BEGIN Supplied information
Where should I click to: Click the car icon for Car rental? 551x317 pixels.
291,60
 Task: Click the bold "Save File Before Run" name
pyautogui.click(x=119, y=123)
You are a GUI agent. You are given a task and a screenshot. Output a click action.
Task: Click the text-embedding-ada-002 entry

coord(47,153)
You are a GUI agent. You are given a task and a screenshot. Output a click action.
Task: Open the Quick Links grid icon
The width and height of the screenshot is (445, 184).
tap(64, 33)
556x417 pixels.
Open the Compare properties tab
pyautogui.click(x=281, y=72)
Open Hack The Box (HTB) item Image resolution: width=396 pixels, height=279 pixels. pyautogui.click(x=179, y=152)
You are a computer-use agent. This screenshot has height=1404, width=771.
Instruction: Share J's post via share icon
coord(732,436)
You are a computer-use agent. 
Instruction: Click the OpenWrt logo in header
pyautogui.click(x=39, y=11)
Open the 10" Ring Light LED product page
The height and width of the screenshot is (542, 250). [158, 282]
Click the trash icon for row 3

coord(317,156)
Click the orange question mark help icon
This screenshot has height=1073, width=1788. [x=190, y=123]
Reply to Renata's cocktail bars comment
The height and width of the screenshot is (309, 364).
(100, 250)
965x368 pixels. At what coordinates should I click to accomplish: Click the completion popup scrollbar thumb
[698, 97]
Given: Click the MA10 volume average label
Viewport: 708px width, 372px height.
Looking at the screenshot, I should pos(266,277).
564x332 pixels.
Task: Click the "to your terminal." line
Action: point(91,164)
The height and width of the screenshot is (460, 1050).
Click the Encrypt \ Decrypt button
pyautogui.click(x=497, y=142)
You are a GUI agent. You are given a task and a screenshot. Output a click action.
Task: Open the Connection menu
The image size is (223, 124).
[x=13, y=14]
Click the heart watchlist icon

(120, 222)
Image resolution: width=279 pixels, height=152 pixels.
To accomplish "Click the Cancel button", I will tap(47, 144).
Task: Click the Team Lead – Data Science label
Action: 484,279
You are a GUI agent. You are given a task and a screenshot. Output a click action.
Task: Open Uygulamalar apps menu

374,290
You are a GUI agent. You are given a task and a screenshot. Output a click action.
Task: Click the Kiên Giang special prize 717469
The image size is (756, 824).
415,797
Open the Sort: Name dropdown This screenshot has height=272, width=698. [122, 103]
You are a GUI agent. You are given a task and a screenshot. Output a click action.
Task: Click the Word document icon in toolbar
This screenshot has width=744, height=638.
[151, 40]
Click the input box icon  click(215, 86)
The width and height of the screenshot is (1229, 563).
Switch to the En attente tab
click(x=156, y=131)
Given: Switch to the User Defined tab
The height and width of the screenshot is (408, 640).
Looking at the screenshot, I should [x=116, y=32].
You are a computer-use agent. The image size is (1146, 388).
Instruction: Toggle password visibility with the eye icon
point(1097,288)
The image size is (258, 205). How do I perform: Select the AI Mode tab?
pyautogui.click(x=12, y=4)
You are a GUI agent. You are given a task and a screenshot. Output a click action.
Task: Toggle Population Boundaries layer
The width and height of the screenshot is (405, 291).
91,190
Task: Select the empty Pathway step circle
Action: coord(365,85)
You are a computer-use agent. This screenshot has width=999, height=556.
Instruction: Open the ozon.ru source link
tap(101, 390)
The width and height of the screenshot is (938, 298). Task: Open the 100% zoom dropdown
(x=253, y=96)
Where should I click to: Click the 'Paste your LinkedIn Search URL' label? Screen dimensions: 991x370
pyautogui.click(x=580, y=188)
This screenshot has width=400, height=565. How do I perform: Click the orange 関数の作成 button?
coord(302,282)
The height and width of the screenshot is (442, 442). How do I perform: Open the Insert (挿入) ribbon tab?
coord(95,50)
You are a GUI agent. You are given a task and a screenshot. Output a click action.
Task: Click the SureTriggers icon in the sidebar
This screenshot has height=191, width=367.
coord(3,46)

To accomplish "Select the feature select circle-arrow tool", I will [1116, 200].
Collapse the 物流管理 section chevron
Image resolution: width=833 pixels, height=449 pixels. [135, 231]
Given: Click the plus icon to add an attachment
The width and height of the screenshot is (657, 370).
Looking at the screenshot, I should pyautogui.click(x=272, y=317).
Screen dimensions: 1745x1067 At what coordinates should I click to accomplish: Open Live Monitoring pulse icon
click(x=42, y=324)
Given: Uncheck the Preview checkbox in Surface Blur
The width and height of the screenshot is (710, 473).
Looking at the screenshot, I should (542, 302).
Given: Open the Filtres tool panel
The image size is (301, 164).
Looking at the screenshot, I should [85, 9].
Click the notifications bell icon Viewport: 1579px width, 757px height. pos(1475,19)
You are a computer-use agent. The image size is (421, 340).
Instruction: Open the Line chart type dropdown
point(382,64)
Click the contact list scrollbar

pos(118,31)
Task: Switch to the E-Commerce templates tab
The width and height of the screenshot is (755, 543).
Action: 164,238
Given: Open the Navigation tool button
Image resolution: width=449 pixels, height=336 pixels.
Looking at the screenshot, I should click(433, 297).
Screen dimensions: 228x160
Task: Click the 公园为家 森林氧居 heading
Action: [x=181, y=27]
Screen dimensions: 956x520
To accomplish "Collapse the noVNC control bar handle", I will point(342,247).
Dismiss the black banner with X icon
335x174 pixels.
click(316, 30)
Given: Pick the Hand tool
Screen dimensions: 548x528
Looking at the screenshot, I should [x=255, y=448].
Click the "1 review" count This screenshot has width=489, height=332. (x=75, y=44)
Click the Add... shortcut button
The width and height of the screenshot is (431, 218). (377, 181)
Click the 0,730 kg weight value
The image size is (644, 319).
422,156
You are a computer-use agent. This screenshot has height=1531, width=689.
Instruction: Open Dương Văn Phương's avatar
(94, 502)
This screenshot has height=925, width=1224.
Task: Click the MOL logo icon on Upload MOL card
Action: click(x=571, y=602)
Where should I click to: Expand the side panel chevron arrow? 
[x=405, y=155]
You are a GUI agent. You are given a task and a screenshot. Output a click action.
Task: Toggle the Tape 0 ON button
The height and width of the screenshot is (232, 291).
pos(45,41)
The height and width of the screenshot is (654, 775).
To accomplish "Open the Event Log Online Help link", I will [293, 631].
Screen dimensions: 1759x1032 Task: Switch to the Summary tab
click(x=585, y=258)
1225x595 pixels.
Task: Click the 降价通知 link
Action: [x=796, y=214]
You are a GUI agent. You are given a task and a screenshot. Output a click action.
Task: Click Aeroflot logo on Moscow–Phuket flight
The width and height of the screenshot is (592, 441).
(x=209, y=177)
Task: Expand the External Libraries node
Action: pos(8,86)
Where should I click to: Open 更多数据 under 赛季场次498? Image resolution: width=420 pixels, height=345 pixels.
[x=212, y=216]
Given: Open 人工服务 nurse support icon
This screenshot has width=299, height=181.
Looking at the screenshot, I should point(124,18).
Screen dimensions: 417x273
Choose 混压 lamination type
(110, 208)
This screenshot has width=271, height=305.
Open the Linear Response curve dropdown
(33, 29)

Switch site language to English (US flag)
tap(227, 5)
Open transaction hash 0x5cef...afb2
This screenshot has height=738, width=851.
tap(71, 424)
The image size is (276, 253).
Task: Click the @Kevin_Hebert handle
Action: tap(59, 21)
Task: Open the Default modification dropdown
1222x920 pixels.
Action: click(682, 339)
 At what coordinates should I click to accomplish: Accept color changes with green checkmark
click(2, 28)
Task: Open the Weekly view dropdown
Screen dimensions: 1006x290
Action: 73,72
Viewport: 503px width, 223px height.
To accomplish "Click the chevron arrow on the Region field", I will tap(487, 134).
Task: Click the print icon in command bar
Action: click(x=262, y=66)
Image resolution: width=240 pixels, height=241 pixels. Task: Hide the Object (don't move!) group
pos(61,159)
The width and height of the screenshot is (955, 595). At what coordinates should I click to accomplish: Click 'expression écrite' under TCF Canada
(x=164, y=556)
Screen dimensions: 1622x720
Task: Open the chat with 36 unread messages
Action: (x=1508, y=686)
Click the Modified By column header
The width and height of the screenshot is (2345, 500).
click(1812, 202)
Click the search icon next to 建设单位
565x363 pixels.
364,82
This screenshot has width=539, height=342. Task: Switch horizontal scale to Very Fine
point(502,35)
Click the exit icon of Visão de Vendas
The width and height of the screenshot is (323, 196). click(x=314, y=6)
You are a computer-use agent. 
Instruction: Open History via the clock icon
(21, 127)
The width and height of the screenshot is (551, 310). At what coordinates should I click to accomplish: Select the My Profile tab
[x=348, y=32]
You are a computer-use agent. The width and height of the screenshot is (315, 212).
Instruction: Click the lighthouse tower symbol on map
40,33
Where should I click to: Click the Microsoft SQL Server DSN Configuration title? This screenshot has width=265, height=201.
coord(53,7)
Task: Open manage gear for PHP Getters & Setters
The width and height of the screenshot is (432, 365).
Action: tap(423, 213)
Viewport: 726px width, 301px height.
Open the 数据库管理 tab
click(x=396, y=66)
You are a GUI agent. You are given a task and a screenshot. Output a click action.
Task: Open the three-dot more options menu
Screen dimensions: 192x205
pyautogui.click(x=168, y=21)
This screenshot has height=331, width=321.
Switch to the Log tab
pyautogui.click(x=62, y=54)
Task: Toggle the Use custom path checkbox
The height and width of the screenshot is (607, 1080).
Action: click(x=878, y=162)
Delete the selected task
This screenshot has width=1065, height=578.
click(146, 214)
END Supplied information
▶ **Required work**
Copy out, word for word, the part of the entries above that begins at the line with "You are a computer-use agent. The image size is (421, 340)." and ends at the line with "Task: Click Aeroflot", including both.

▶ **Solution for this problem**
You are a computer-use agent. The image size is (421, 340).
Instruction: Open the Line chart type dropdown
point(382,64)
Click the contact list scrollbar

pos(118,31)
Task: Switch to the E-Commerce templates tab
The width and height of the screenshot is (755, 543).
Action: 164,238
Given: Open the Navigation tool button
Image resolution: width=449 pixels, height=336 pixels.
Looking at the screenshot, I should click(433, 297).
Screen dimensions: 228x160
Task: Click the 公园为家 森林氧居 heading
Action: [x=181, y=27]
Screen dimensions: 956x520
To accomplish "Collapse the noVNC control bar handle", I will point(342,247).
Dismiss the black banner with X icon
335x174 pixels.
click(316, 30)
Given: Pick the Hand tool
Screen dimensions: 548x528
Looking at the screenshot, I should [x=255, y=448].
Click the "1 review" count This screenshot has width=489, height=332. (x=75, y=44)
Click the Add... shortcut button
The width and height of the screenshot is (431, 218). (377, 181)
Click the 0,730 kg weight value
The image size is (644, 319).
422,156
You are a computer-use agent. This screenshot has height=1531, width=689.
Instruction: Open Dương Văn Phương's avatar
(94, 502)
This screenshot has height=925, width=1224.
Task: Click the MOL logo icon on Upload MOL card
Action: click(x=571, y=602)
Where should I click to: Expand the side panel chevron arrow? 
[x=405, y=155]
You are a GUI agent. You are given a task and a screenshot. Output a click action.
Task: Toggle the Tape 0 ON button
The height and width of the screenshot is (232, 291).
pos(45,41)
The height and width of the screenshot is (654, 775).
To accomplish "Open the Event Log Online Help link", I will [293, 631].
Screen dimensions: 1759x1032 Task: Switch to the Summary tab
click(x=585, y=258)
1225x595 pixels.
Task: Click the 降价通知 link
Action: [x=796, y=214]
You are a GUI agent. You are given a task and a screenshot. Output a click action.
Task: Click Aeroflot logo on Moscow–Phuket flight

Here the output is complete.